WHAT IS NEEDED: If an entry holds a picture, drop the picture and restate the rest word for word.

THE DATA:
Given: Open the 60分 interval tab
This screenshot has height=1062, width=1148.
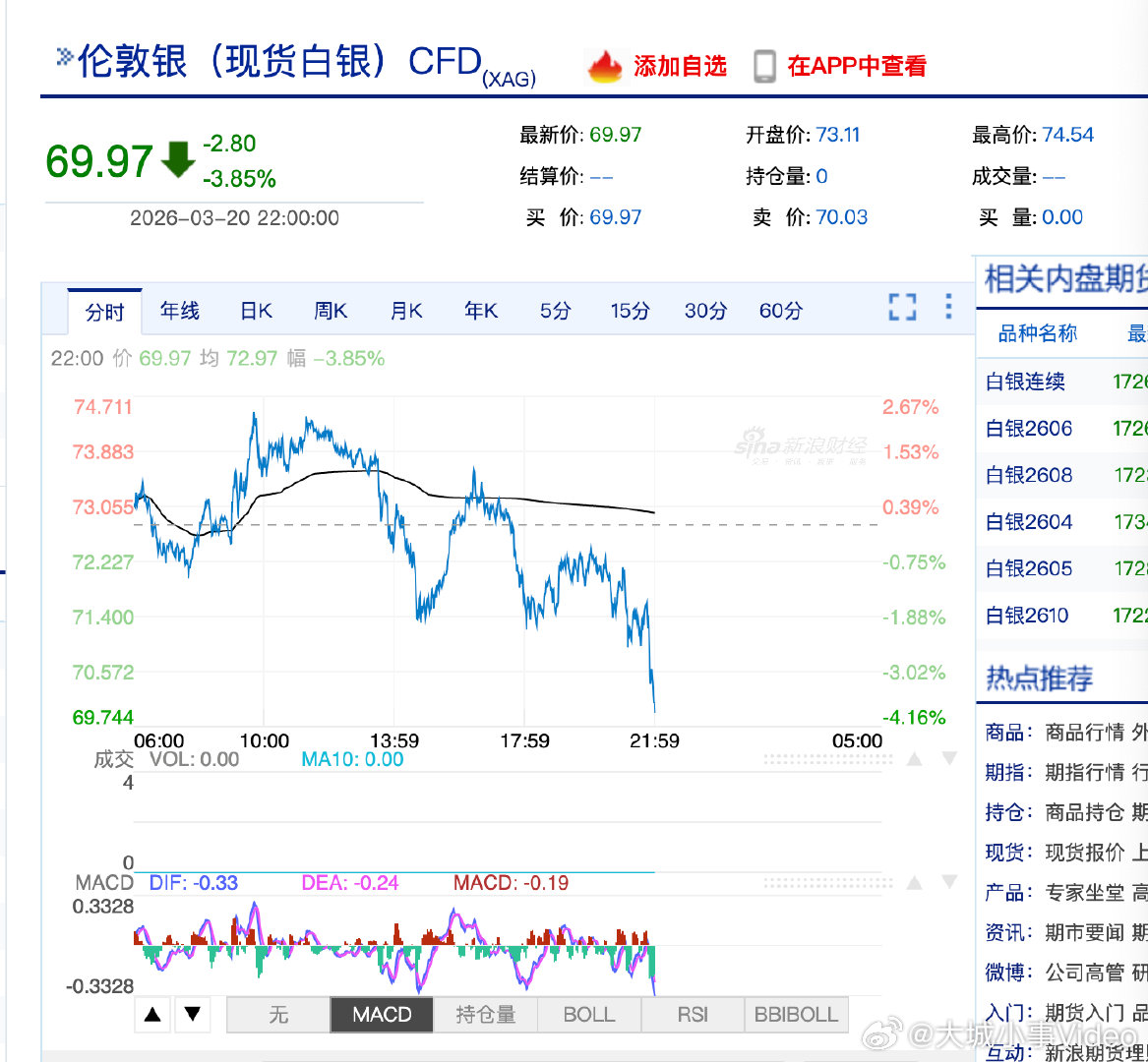Looking at the screenshot, I should pos(779,310).
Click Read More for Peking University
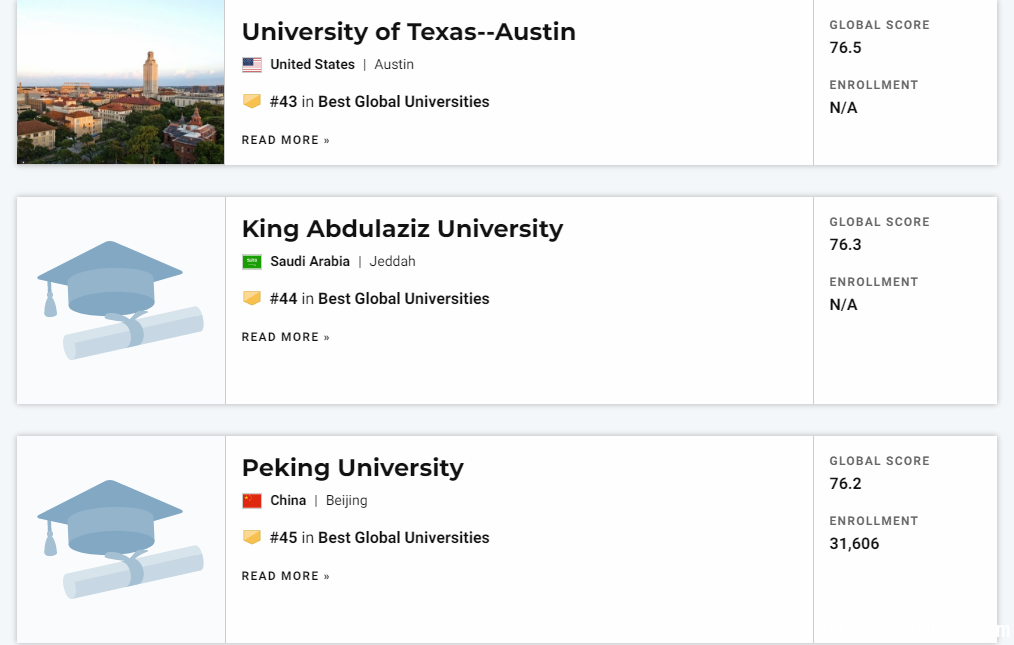 coord(286,576)
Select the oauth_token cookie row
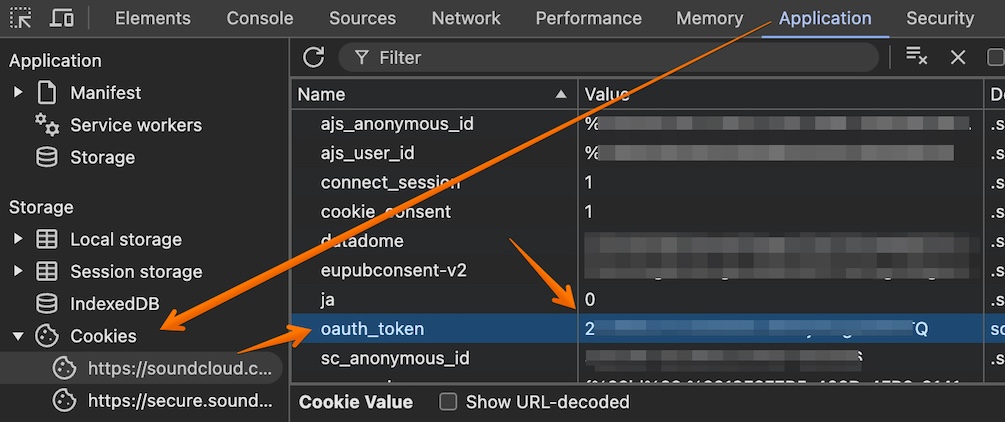Viewport: 1005px width, 422px height. 372,329
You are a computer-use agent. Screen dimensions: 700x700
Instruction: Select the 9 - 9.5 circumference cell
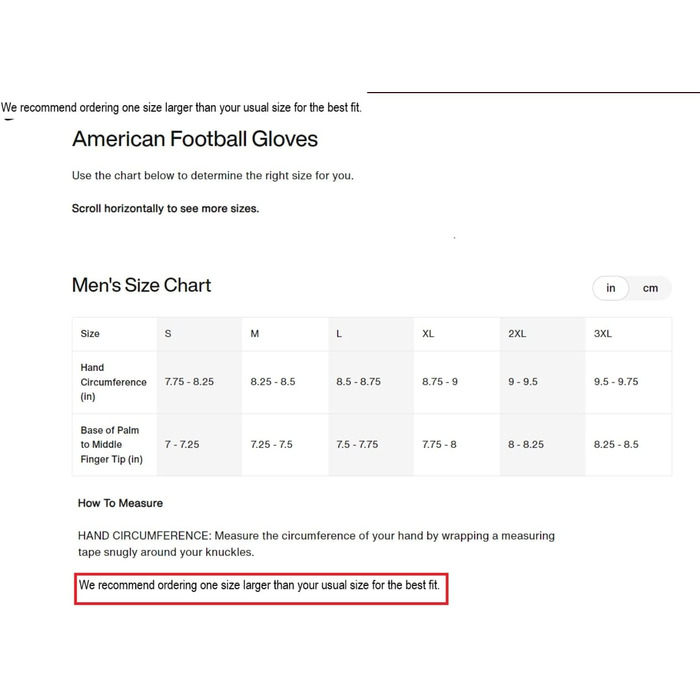pos(523,382)
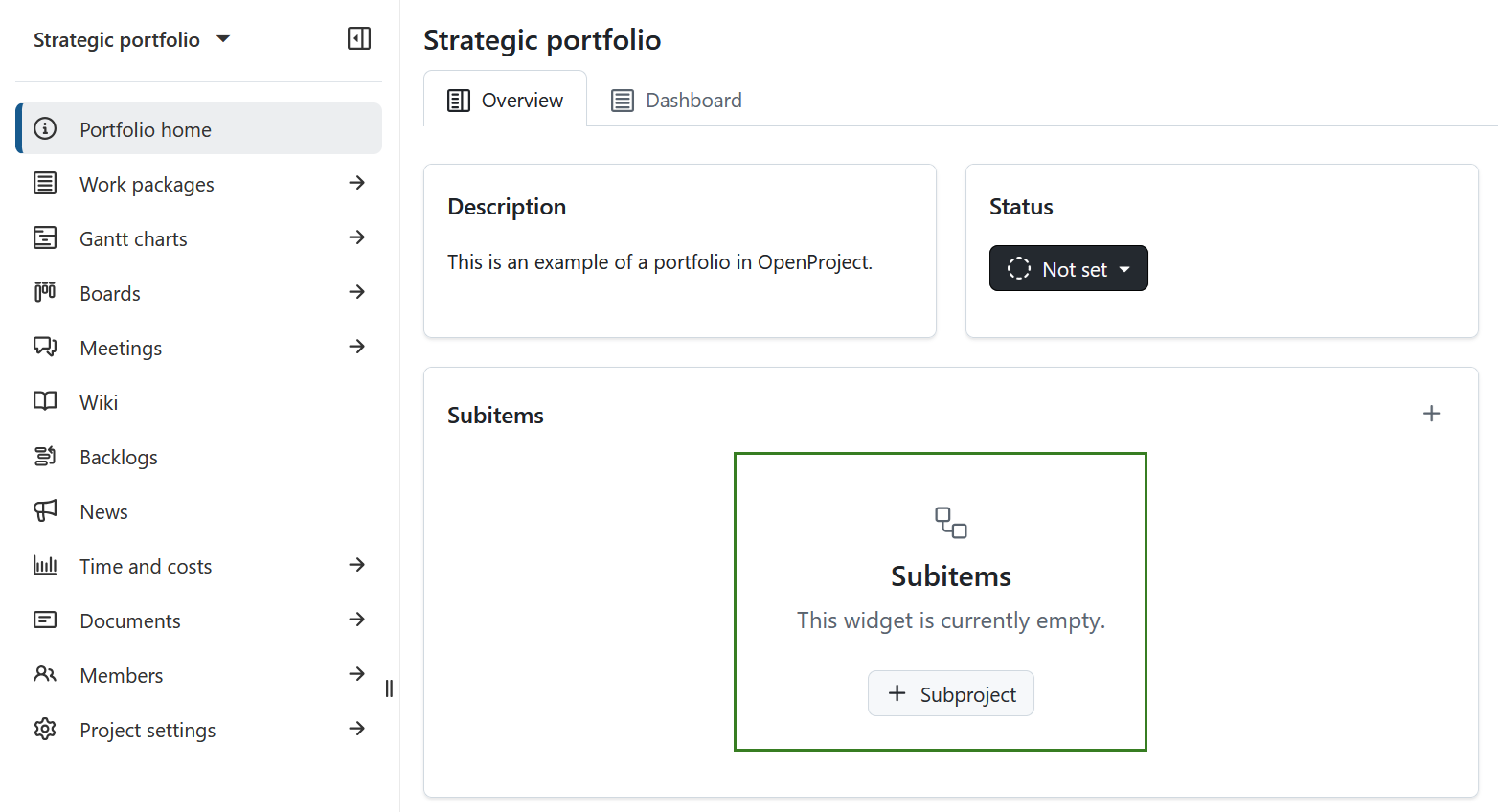Screen dimensions: 1498x812
Task: Expand the Members sidebar entry arrow
Action: click(357, 674)
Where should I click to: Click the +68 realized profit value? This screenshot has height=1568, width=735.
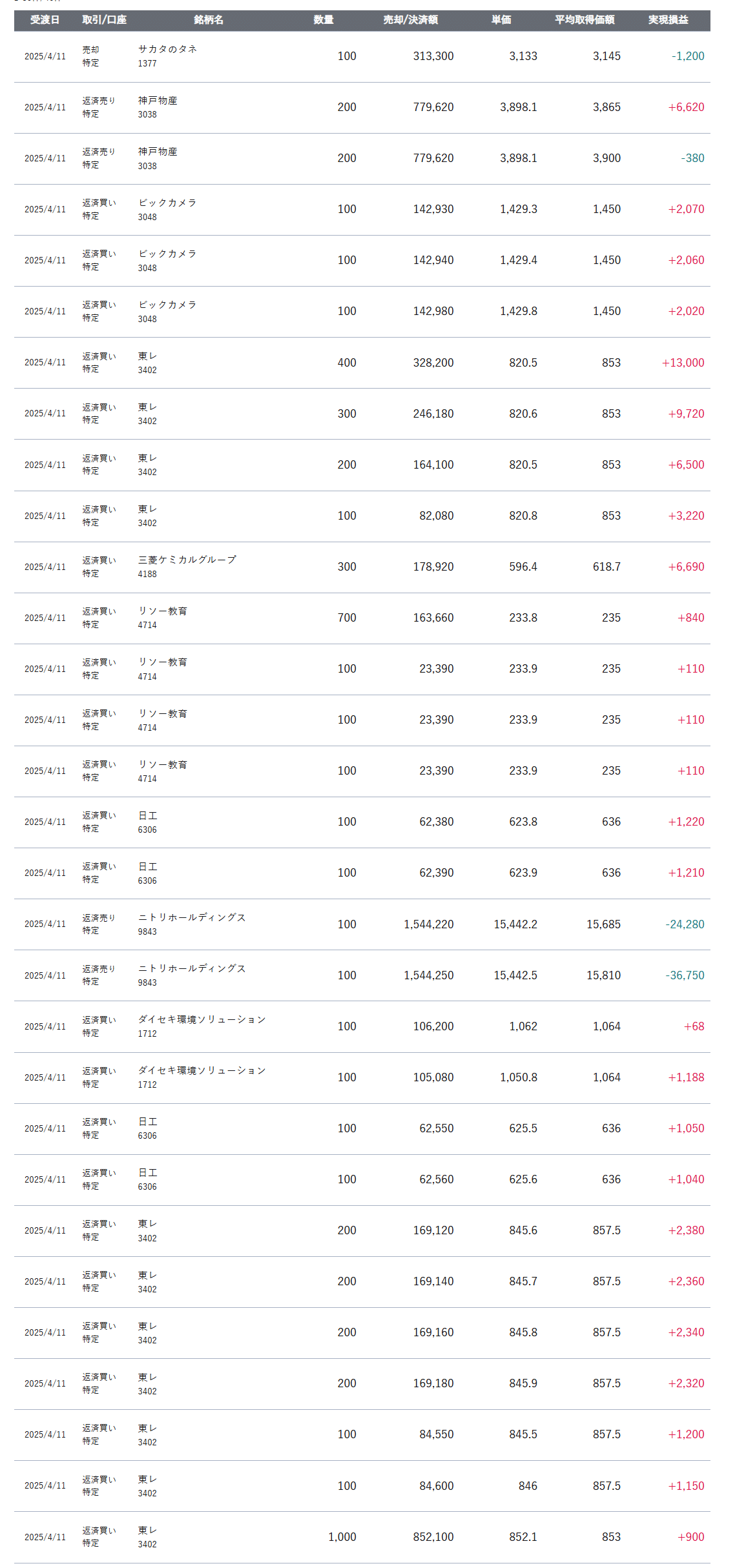(694, 1026)
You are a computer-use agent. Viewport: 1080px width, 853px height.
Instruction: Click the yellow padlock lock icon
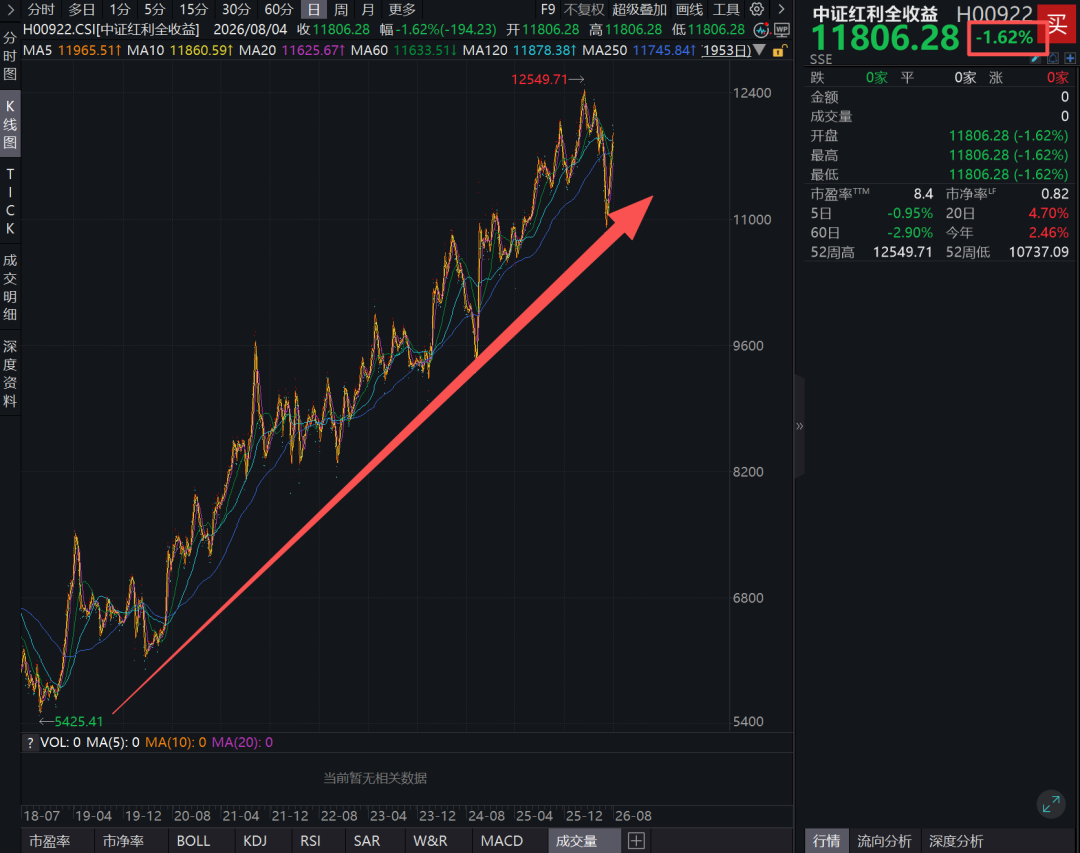778,51

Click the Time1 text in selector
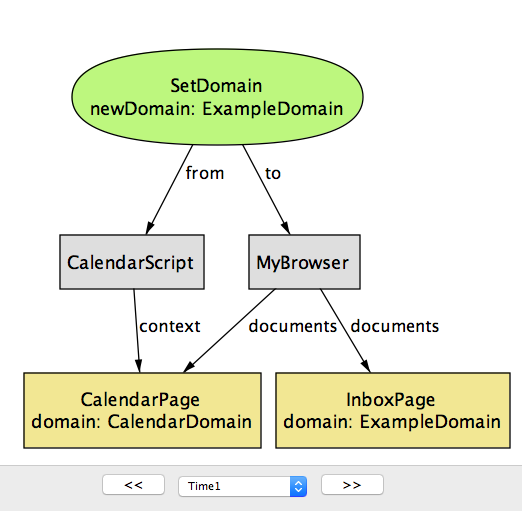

SOLUTION TO THIS PROBLEM:
Given: Open the 60分 interval tab
This screenshot has height=1062, width=1148.
Looking at the screenshot, I should pos(779,310).
Click Read More for Peking University
 coord(286,576)
Select the oauth_token cookie row
Viewport: 1005px width, 422px height. 372,329
You are a computer-use agent. Screen dimensions: 700x700
Instruction: Select the 9 - 9.5 circumference cell
pos(523,382)
Screen dimensions: 1498x812
Task: Expand the Members sidebar entry arrow
Action: click(357, 674)
Where should I click to: Click the +68 realized profit value? This screenshot has height=1568, width=735.
(694, 1026)
You are a computer-use agent. Viewport: 1080px width, 853px height.
Instruction: Click the yellow padlock lock icon
778,51

Click the Time1 text in selector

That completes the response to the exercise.